Julianne Moore won the Best Actress Oscar earlier this year for her quietly moving and point-on portrayal of Alice, capturing her intelligence and lust for life that is achingly lost as her mind and memories wither away like a flower wilting in the noon-day sun.

The first hint of something gone terribly wrong in Alice's perfect life -- she's smart and lovely, has a wonderful job and a beautiful family -- is when she ever so slightly stumbles about in search of a word while giving a lecture. Only days later she's losing her way when out on a daily jog, soon enough forgetting the names of friends and family and misplacing her cell phone in the fridge.

In a world turned upside down, Alice finds herself taking baby steps in reverse, losing all the special qualities and unique experiences that had once defined her charmed and special life. Her family watches in quiet horror, trying to figure out how best to continue living in a world now frighteningly askew.

Their choices and decisions, both good and bad, are the stuff of life, an aching reality captured in Alice's slow descent into a mindless hell. Ever so quickly, the third act is upon us, and even quicker yet, it all dissolves to white.

Lydia, Alice's youngest daughter (Kristen Stewart, a jarring blend of anger and defiance, mixed with  love and strength) takes center stage, speaking a jumble of words that, after a time, morph into a lyrical monologue of hope.

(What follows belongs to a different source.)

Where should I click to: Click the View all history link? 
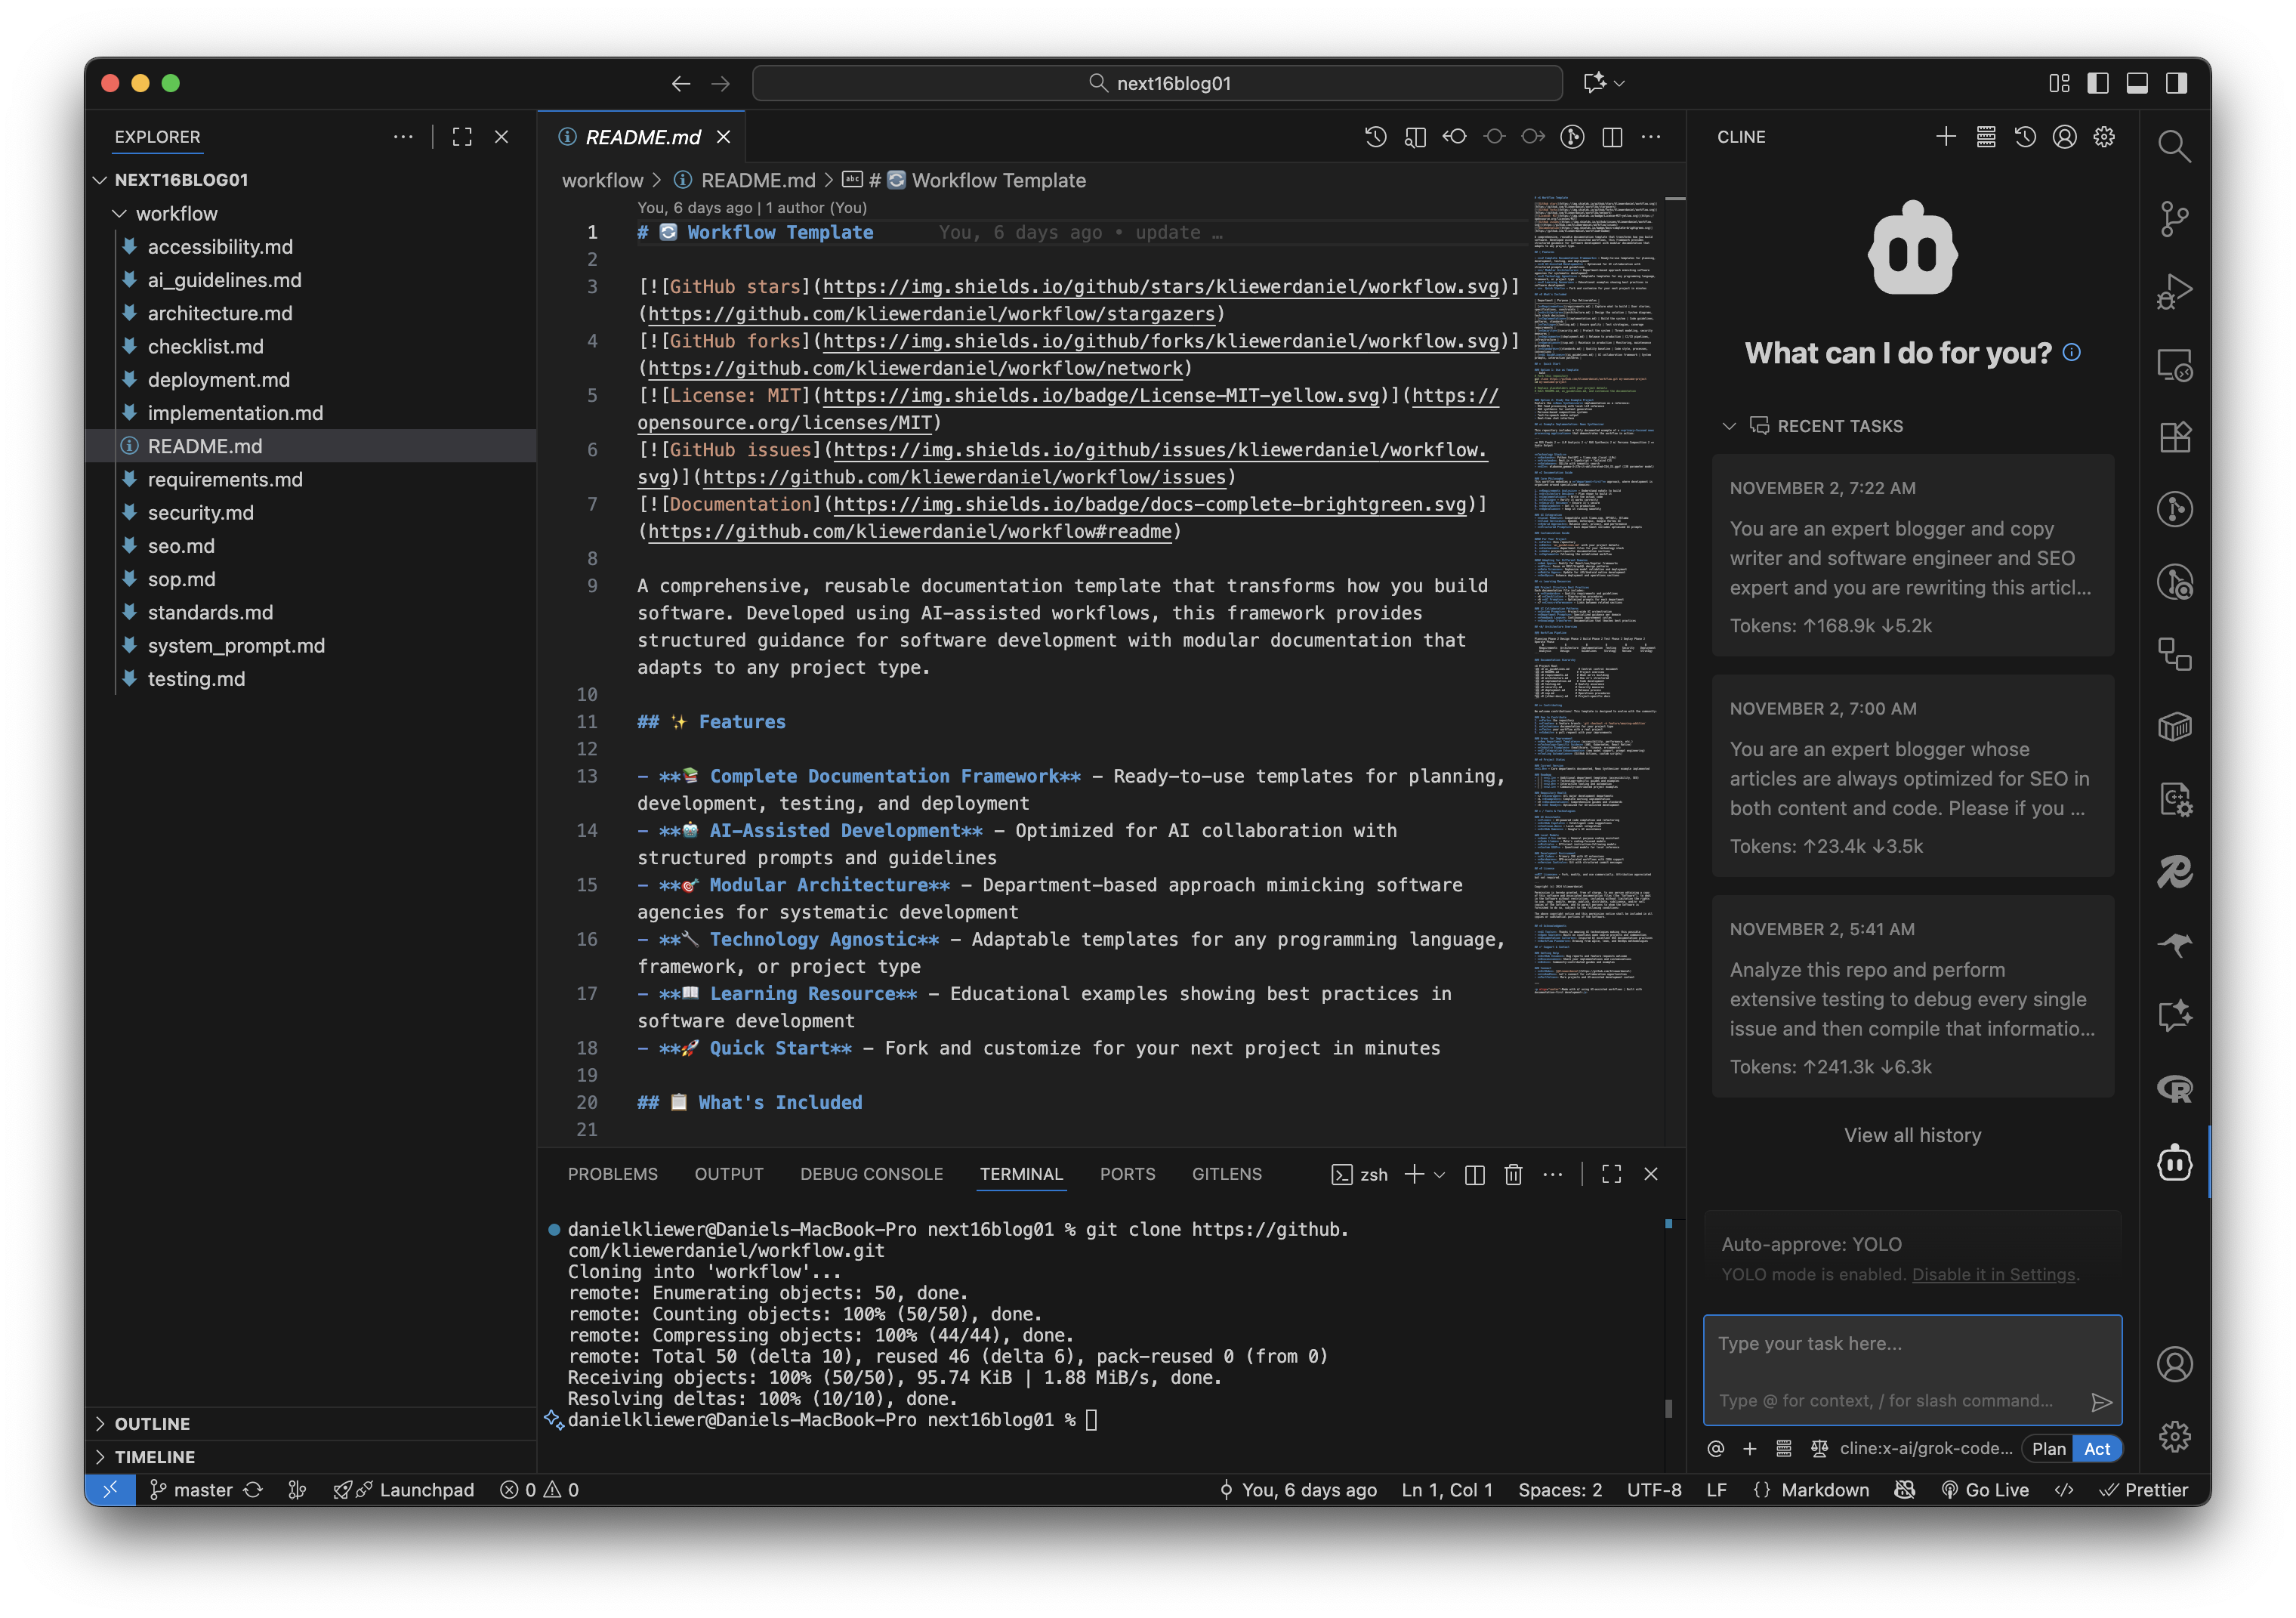[x=1911, y=1135]
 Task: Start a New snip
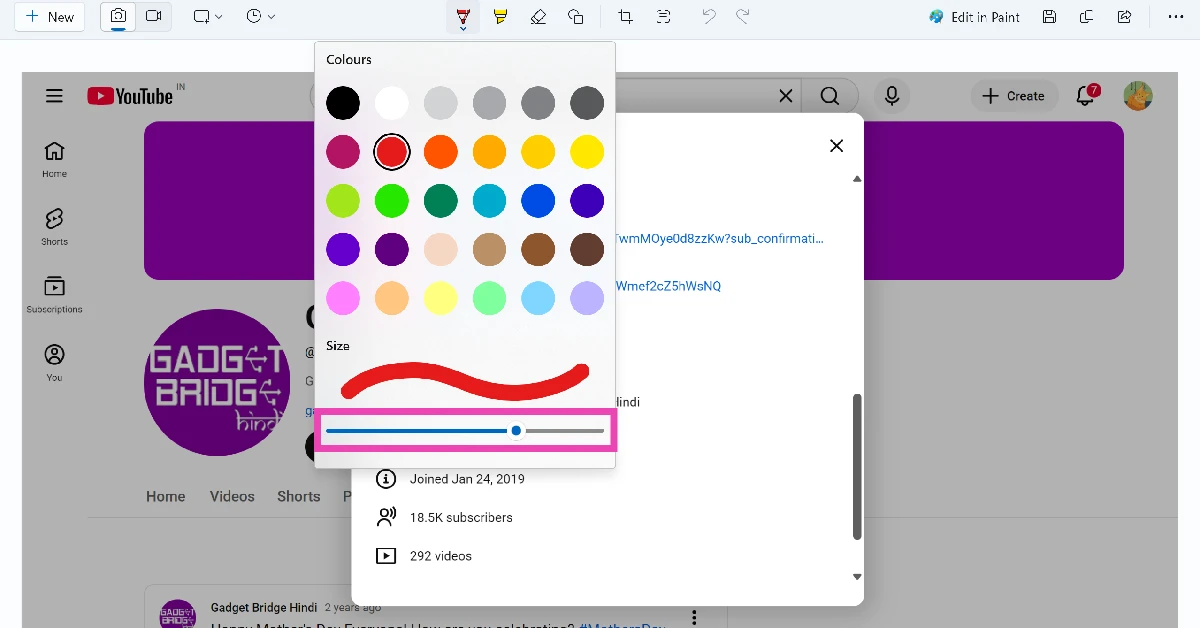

I was so taken with the moment that I spent a few minutes on the web and discovered the scene was borrowed from Tony Kushner's "Angels in America": "And the souls of these departed joined hands, clasped ankles and formed a web, a great net of souls ... Nothing's lost forever. In this world, there is a kind of painful progress. Longing for what we've left behind, and dreaming ahead."

Lydia asks Alice if she understands and Alice, staring off in dazed befuddlement, becomes reanimated -- if only for a moment -- and manages to say "love ... it's about love."

It's a somewhat satisfying, if melancholy ending to a sad and melancholy film. It also, at least for me, had the ring of truth.

Five years ago my mother was lost and stumbling along the road that "Still Alice" explores. After a couple of years of steady decline, her last days were spent in a kind of suspended animation -- gone, but still here; mute, dazed and befuddled.

I often stopped by the nursing home where she was living and helped feed her if I was around for lunch or dinner. On one particular day, I managed to get her to eat several spoonfuls of some sort of pureed goo, then handed off the chore to a nearby aide.

As I stood to leave, my mother glanced up at me and, after weeks of silence, managed to say, "I love you."  They were the last words I ever heard her speak.

So I'm thinking Alice had it right; it's about love. I'm also thinking that Lydia got it right when she shared the words of Tony Kushner: "Nothing's lost forever. In this world, there is a kind of painful progress. Longing for what we've left behind, and dreaming ahead."